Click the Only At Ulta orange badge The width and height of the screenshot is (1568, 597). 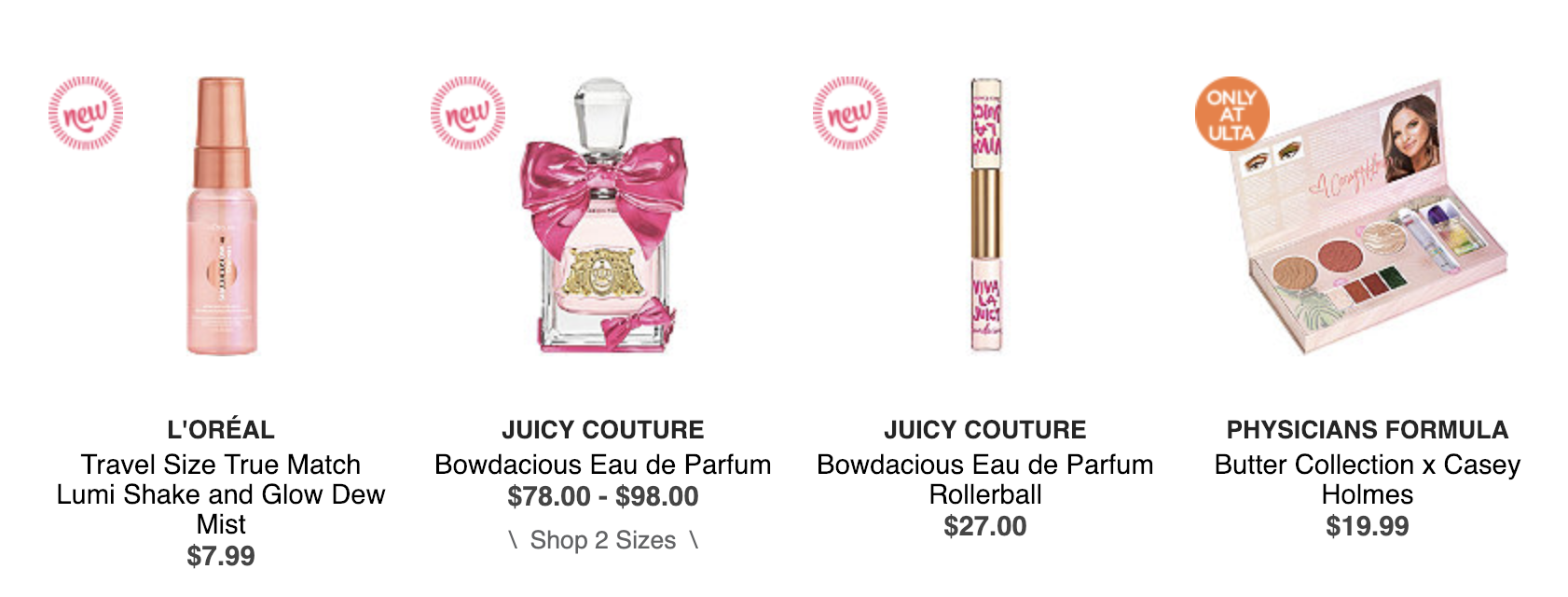point(1232,114)
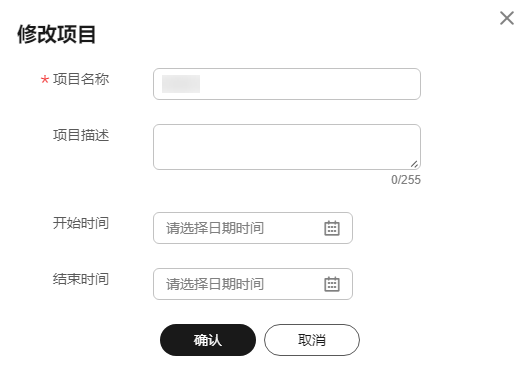Focus the 项目名称 input field

[x=287, y=84]
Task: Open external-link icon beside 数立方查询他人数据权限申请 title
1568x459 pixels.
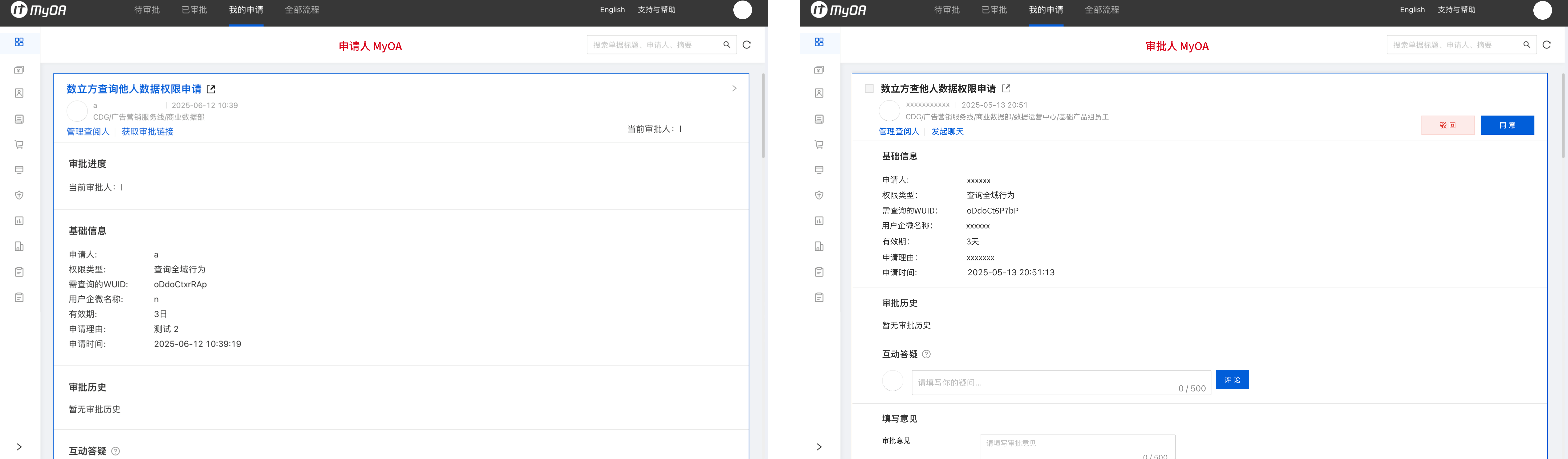Action: (211, 89)
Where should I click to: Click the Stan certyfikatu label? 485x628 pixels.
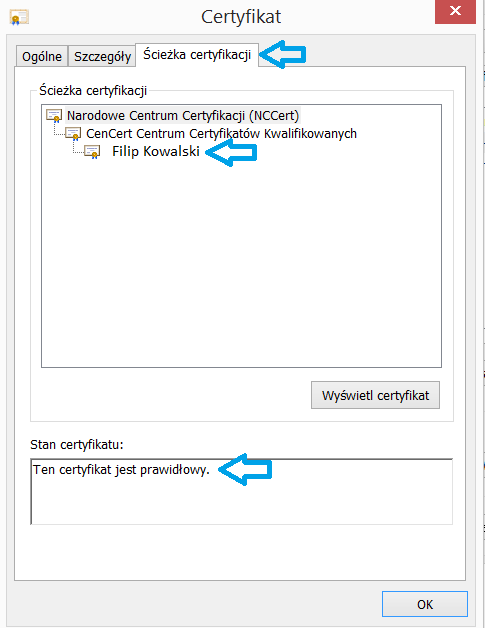tap(77, 445)

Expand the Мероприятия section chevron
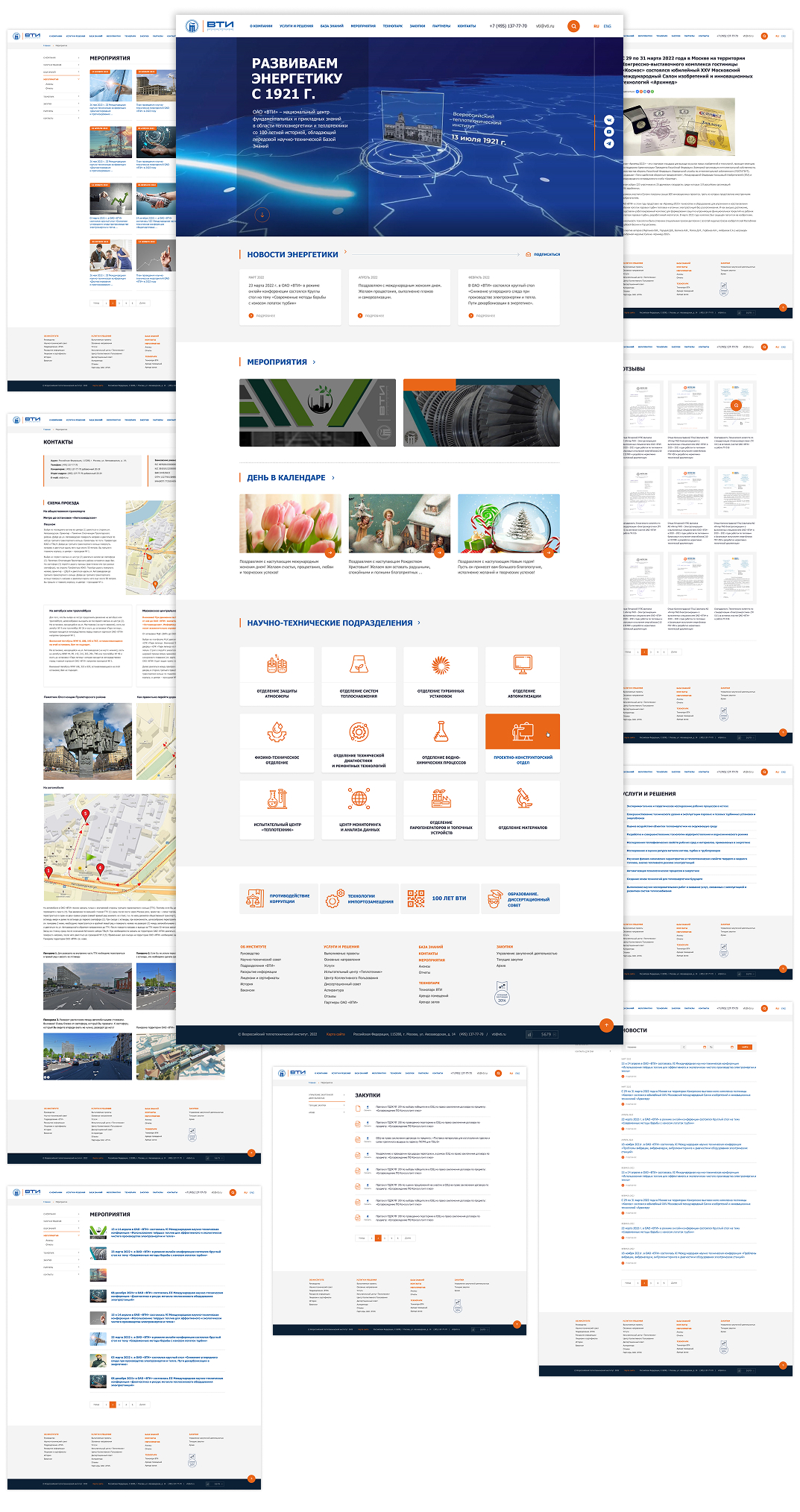[314, 362]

· · ·

▸ Written problem
Print the material word for word, beginning with the line that contains "Task: Open external-link" and continuing through the end of the material, with the pictures omitted.

▸ Task result
Task: Open external-link icon beside 数立方查询他人数据权限申请 title
1568x459 pixels.
Action: (211, 89)
Where should I click to: Click the Stan certyfikatu label? 485x628 pixels.
tap(77, 445)

Expand the Мероприятия section chevron
[314, 362]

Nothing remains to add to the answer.